◆ **TASK**
The answer must be a single number: the count of lines in the data below that hold the word "computer".

===== DATA SHOWN =====

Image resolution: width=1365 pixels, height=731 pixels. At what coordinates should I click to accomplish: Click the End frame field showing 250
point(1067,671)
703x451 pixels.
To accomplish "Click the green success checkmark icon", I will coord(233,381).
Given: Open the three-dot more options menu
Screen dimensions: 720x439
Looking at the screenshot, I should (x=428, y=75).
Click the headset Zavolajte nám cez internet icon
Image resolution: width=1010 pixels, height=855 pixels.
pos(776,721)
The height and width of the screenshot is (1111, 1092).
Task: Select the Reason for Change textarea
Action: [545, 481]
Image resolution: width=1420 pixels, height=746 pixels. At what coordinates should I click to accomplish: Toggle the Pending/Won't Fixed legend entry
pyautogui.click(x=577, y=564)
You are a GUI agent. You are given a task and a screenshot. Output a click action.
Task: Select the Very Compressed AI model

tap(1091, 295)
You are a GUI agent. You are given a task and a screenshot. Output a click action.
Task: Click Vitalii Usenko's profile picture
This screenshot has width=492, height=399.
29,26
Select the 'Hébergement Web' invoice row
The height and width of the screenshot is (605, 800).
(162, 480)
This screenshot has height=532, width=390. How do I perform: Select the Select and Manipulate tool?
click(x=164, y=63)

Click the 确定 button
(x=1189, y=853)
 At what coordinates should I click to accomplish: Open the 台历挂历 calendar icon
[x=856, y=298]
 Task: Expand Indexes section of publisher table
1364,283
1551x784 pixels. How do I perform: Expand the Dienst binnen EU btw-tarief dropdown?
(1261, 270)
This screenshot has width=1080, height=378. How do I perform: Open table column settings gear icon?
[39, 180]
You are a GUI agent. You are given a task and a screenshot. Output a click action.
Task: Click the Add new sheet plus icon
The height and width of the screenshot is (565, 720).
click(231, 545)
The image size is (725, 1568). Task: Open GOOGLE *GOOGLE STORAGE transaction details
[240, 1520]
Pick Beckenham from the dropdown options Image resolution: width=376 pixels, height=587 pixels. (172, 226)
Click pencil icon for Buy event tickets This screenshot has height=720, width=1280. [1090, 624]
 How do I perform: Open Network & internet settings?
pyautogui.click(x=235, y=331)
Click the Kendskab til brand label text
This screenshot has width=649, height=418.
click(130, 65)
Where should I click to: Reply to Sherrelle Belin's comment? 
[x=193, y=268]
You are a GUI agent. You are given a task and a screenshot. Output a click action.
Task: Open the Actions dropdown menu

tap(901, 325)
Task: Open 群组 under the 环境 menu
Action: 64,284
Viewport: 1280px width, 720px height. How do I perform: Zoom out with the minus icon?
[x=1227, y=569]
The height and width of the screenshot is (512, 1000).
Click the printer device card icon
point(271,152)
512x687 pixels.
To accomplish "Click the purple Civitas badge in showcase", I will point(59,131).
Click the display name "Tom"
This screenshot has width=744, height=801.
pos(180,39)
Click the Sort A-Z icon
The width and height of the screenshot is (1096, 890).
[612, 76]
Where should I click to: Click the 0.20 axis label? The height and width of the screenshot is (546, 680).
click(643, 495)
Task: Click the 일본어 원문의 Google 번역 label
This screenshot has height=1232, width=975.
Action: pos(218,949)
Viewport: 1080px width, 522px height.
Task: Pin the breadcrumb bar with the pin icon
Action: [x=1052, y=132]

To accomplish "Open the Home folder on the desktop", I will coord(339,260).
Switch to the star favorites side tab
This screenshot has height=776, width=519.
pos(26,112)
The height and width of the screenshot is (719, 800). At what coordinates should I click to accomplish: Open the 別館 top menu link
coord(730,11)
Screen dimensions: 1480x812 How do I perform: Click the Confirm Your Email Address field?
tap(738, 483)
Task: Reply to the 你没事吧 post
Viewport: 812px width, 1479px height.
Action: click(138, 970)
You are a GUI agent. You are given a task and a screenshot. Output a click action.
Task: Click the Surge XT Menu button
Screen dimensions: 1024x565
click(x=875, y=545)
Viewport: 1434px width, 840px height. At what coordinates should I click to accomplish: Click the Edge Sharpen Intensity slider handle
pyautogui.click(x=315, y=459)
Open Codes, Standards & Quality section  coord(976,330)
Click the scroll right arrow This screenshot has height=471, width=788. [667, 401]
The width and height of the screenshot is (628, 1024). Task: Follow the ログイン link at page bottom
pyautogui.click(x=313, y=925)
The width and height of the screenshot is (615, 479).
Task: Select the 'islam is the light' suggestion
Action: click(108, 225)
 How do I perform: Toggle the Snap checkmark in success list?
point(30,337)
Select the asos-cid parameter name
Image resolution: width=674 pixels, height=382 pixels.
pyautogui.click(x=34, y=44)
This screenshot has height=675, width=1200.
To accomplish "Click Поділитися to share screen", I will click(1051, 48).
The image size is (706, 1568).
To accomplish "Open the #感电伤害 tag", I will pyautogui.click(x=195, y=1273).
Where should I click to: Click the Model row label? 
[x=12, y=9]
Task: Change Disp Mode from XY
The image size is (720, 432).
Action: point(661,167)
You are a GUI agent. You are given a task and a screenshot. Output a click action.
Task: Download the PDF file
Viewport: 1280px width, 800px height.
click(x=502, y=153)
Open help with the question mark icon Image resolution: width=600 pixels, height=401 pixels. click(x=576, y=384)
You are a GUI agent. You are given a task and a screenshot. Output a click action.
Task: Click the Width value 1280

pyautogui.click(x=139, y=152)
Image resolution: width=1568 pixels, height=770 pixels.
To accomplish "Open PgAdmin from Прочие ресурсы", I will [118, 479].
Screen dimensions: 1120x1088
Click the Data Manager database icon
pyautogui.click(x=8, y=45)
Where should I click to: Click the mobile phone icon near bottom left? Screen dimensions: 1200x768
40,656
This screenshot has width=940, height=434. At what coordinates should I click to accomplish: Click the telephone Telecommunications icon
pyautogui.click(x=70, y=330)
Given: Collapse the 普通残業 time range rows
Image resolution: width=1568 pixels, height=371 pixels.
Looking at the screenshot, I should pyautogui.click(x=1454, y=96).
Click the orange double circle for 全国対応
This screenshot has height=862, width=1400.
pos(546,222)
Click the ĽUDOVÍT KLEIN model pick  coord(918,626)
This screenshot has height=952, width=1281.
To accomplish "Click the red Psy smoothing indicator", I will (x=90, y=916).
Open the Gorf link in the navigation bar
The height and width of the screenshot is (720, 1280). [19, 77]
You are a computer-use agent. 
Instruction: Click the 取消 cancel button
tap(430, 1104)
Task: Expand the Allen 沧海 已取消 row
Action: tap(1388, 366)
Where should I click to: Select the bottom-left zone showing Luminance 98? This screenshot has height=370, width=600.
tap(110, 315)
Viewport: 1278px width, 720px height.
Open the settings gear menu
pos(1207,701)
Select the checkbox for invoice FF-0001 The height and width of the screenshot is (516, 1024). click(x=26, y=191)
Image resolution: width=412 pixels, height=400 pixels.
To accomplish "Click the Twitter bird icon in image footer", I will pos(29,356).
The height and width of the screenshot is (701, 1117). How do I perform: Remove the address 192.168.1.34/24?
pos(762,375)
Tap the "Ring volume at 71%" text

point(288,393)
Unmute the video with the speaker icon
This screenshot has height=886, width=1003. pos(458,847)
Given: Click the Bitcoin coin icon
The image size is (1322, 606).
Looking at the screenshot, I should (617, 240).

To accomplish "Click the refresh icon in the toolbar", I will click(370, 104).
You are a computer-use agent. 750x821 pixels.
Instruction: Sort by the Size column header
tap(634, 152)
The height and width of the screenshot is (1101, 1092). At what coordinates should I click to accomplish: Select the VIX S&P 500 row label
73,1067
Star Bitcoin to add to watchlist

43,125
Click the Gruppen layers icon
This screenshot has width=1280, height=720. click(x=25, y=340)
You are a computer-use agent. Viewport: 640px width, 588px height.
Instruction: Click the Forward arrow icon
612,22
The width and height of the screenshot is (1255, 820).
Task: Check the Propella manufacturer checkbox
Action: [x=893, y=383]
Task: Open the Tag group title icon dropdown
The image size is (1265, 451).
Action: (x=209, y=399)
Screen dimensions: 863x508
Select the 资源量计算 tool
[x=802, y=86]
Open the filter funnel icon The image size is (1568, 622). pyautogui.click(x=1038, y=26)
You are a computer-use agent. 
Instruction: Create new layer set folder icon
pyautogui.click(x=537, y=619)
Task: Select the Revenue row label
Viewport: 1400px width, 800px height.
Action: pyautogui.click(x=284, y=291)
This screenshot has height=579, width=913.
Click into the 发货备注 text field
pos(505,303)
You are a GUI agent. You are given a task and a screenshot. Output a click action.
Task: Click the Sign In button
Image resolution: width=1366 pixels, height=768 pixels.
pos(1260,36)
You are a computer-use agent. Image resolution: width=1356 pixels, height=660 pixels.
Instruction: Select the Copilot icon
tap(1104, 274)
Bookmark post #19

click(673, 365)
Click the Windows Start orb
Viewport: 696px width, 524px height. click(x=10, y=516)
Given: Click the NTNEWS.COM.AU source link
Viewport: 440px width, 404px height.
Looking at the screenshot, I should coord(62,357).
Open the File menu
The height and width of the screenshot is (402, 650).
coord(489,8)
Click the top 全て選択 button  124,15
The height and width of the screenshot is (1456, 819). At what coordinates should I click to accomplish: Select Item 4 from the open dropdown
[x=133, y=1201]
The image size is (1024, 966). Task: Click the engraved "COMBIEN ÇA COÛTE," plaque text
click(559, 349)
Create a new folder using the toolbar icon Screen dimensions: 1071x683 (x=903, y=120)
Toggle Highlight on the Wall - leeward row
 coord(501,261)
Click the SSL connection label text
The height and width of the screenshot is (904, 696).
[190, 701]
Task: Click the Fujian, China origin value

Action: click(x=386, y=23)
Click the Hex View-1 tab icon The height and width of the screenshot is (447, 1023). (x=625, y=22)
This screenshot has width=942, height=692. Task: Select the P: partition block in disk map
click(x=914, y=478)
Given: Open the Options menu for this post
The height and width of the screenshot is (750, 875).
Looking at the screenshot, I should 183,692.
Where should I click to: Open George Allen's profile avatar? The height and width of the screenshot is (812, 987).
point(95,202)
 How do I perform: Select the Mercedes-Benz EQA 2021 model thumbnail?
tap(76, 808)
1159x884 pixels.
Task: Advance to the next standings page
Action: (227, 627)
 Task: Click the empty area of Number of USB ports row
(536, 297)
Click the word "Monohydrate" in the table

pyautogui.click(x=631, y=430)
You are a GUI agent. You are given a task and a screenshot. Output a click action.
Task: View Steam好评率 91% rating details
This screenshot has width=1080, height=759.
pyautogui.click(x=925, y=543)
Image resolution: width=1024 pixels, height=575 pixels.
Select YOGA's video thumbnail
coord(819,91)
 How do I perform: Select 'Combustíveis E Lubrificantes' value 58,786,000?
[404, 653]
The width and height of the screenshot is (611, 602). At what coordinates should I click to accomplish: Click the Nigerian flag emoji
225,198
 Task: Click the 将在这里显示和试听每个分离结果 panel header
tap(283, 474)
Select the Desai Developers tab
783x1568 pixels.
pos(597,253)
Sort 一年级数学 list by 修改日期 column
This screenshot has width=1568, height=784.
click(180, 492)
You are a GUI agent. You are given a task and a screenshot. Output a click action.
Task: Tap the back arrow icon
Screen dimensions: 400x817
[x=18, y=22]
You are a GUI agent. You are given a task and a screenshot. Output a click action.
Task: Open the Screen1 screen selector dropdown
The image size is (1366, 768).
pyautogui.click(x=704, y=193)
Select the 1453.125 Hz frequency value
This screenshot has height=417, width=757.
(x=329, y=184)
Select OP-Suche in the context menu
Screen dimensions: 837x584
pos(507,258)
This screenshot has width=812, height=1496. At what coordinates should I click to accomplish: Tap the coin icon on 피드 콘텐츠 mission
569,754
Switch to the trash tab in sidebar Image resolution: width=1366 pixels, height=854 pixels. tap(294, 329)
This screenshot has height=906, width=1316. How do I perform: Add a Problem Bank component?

=====

◆ **ANSWER SECTION**
5